酷すぎた例としては最終回前のグエルとラウダの兄弟喧嘩だろう。
ストーリーはクライマックスに入り、プロスぺラのクワイエットゼロを止めるためにスレッタもミオリネも学園のみんなも頑張っている状況で何の脈絡も無く兄弟喧嘩が始まる。
この描写が問題なのは(この時の)メインストーリーであるクワイエットゼロ阻止となんの関連性も無いことだ。兄弟喧嘩の結果はクワイエットゼロ阻止に何の影響も与えないし、クワイエットゼロがどうなろうと二人は戦うだろう。メインストーリーとは全く関係ないエピソードが最終決戦中にしゃしゃり出てくるのには呆れてしまった。
そして、「水星の魔女」は終始この調子で相互にほとんど関連しない要素が無秩序に並べられた作品だった。

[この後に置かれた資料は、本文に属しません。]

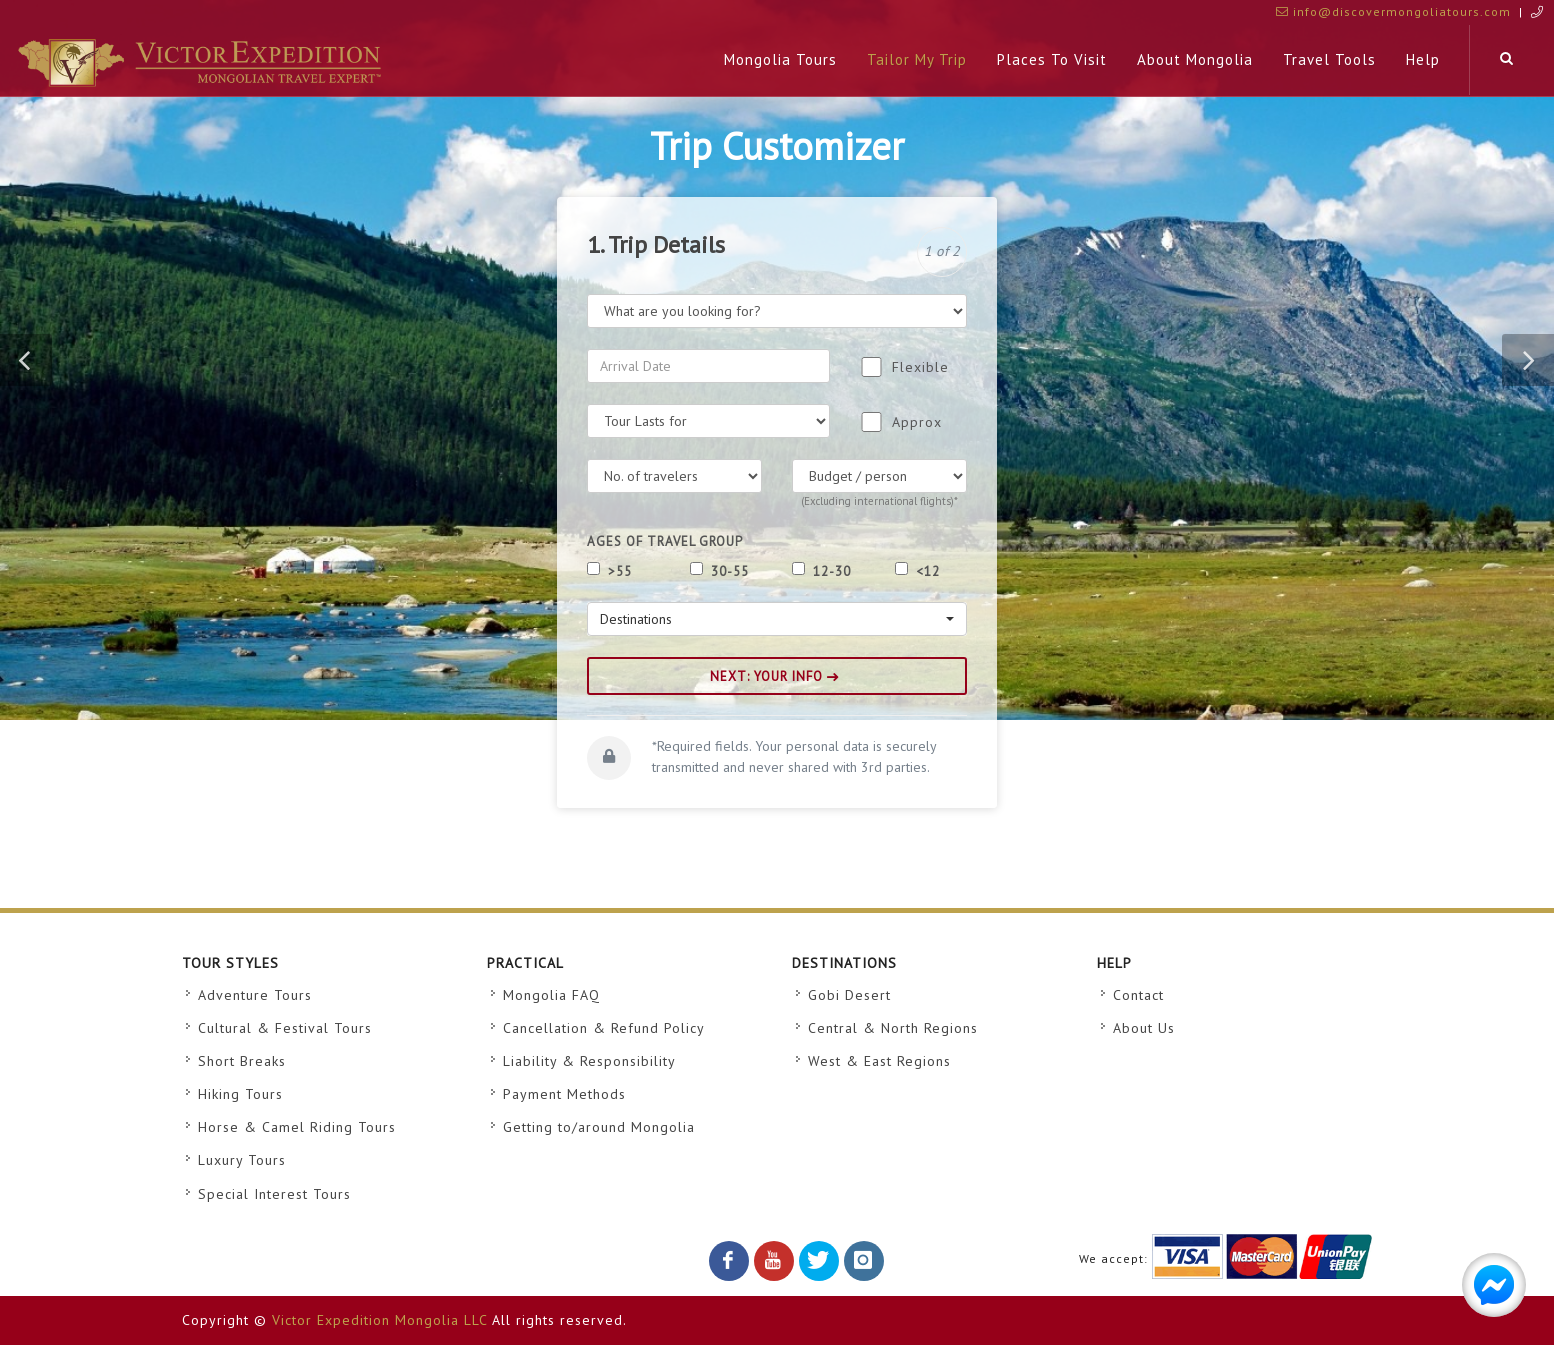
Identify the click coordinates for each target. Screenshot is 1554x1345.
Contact (1138, 995)
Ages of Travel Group (665, 541)
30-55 (728, 571)
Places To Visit (1052, 59)
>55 (618, 571)
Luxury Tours (242, 1160)
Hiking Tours (240, 1094)
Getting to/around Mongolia (599, 1127)
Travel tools (1329, 59)
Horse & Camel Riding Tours (297, 1127)
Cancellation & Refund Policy (604, 1028)
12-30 (830, 571)
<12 (926, 571)
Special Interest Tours (274, 1194)
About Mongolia (1195, 59)
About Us (1144, 1028)
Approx (917, 422)
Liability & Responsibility (589, 1061)
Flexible (920, 367)
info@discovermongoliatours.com (1393, 11)
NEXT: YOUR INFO (774, 676)
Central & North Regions (893, 1028)
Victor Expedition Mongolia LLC (379, 1320)
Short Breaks (242, 1061)
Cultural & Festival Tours (285, 1028)
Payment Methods (564, 1094)
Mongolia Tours (780, 59)
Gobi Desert (849, 995)
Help (1423, 59)
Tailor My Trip (917, 59)
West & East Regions (879, 1061)
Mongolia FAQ (551, 995)
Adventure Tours (255, 995)
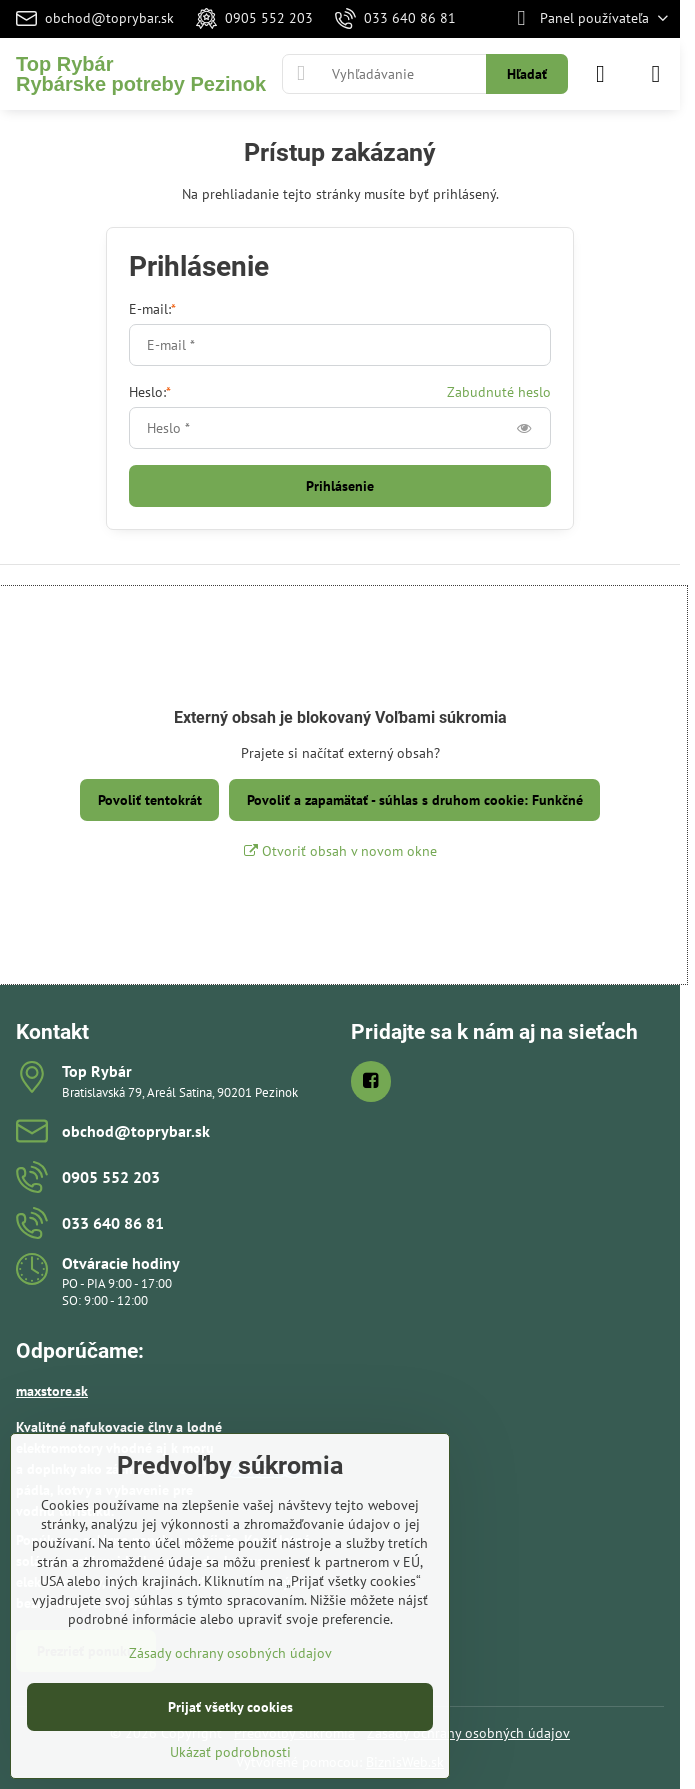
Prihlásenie (340, 486)
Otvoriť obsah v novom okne (340, 851)
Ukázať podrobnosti (230, 1752)
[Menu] (656, 74)
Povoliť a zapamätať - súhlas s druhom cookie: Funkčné (415, 800)
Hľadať (527, 74)
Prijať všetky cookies (230, 1707)
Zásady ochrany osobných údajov (468, 1733)
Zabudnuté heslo (499, 392)
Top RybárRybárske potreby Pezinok (141, 74)
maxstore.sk (52, 1391)
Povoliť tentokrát (150, 800)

一番大きいのは、「クワイエットゼロ計画」と「スペーシアンとアーシアンの対立」が全然関係ない点だが、この2つだけでなく、株式会社ガンダムもスレッタの水星に学校を作る夢もいくつかの色恋話も特に相互に関連しないまま抽象的に描写されるだけだ(なお、抽象的というのは、例えば株式会社ガンダムのビジネスモデルや水星に学校を作るために必要な手続き等が一切描かれないという意味である)。
もちろん、現実の世界は一つの物語に沿って出来事が起きるわけではないのだが、フィクションというのは現実から魅力的な要素を見出して一つの物語として受け手に届けるものだ。そうしなければ受け手は提示された情報を意味のあるものとして処理できない。
「水星の魔女」は一つ一つのエピソードが難解なわけでも不合理なわけでもないが、関連性がないために物語への共感と理解を妨げている。
「水星の魔女」がこうなってしまったのは上記の通り大人の事情なのではないか、と思う。
プロデューサーやもっと上の地位にいる人から出された「主人公も相棒も女の子」「学園物の要素を入れる」「ガンダムは味方と敵の両方にある」「宇宙と地球の対立がある」「ニュータイプっぽい能力を出す」といったお題を全部消化した結果なのではなかろうか。しかも実際にはもっと細かい要件定義が大量にあったのではないかと想像する。
多分、今の若いユーザーは作品から自分の好きな部分だけを切り取って消費する傾向があるので要素はなるべく多いほうがいい、という感じの市場調査結果とかがあったのだろうし、だからヒットもしたのだろうが、作品としては歪であるとしか評価しようがない。
「水星の魔女」は他にもアクションがあまりにしょっぱい、とか不満がいろいろあるのだが、とにかく物語として成立しておらず見るに堪えない、というのが私の初見での評価だった。
2回目を観るのはスパロボに参戦したときかな。